_ABOUT THIS TASK_
Each line of the entries, from the first to the line containing "You are a computer-use agent. This", is to be transcribed exactly as it stands; include no other lines.

============================================================

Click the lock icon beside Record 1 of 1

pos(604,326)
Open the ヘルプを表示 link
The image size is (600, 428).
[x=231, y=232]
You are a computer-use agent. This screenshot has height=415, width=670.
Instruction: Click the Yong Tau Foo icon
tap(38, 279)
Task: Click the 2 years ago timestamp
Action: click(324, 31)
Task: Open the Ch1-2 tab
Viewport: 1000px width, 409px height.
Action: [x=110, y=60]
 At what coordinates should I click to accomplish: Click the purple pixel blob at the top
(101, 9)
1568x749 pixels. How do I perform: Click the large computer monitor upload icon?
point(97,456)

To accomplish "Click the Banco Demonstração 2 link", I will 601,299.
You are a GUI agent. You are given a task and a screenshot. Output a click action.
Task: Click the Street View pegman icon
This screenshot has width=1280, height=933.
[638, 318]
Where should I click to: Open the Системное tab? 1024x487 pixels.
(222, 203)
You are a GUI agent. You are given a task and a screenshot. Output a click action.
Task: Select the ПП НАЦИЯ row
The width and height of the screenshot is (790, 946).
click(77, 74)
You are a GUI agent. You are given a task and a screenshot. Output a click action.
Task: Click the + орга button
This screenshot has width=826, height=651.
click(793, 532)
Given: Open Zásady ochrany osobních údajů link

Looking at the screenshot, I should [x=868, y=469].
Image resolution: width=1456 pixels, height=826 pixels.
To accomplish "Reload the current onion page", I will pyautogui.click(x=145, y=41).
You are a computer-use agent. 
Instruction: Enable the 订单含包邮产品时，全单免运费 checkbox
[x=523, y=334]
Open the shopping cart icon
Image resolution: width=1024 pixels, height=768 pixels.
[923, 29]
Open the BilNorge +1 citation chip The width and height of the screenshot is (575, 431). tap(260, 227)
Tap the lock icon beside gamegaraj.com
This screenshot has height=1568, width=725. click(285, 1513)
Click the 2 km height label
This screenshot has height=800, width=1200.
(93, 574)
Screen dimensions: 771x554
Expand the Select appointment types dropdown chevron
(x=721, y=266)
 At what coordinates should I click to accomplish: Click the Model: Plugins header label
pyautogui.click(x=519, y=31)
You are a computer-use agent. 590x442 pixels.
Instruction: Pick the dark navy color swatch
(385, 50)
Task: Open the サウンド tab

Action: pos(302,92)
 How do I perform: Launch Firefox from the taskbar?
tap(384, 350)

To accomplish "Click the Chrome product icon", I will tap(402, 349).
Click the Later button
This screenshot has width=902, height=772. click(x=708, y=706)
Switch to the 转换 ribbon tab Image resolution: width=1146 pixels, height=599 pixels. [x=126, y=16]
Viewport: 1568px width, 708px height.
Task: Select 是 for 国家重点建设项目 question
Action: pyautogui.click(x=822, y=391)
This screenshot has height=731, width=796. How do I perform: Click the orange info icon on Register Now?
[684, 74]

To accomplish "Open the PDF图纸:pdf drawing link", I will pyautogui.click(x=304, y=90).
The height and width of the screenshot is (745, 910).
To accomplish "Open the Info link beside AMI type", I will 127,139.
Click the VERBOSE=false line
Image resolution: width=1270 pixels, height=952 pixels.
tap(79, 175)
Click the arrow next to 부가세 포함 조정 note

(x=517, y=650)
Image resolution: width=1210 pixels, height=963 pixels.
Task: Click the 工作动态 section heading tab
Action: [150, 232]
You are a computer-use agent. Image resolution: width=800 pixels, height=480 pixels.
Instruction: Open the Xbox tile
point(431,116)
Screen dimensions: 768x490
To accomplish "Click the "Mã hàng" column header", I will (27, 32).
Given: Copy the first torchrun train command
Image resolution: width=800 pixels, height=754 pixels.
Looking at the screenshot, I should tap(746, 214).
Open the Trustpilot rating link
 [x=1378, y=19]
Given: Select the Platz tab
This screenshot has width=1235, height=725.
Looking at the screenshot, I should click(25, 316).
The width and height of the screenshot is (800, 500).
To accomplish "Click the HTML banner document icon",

============================================================

_REPLY TO THE TASK_
Click the lock icon beside Record 1 of 1

pos(604,326)
Open the ヘルプを表示 link
The image size is (600, 428).
[x=231, y=232]
You are a computer-use agent. This screenshot has height=415, width=670.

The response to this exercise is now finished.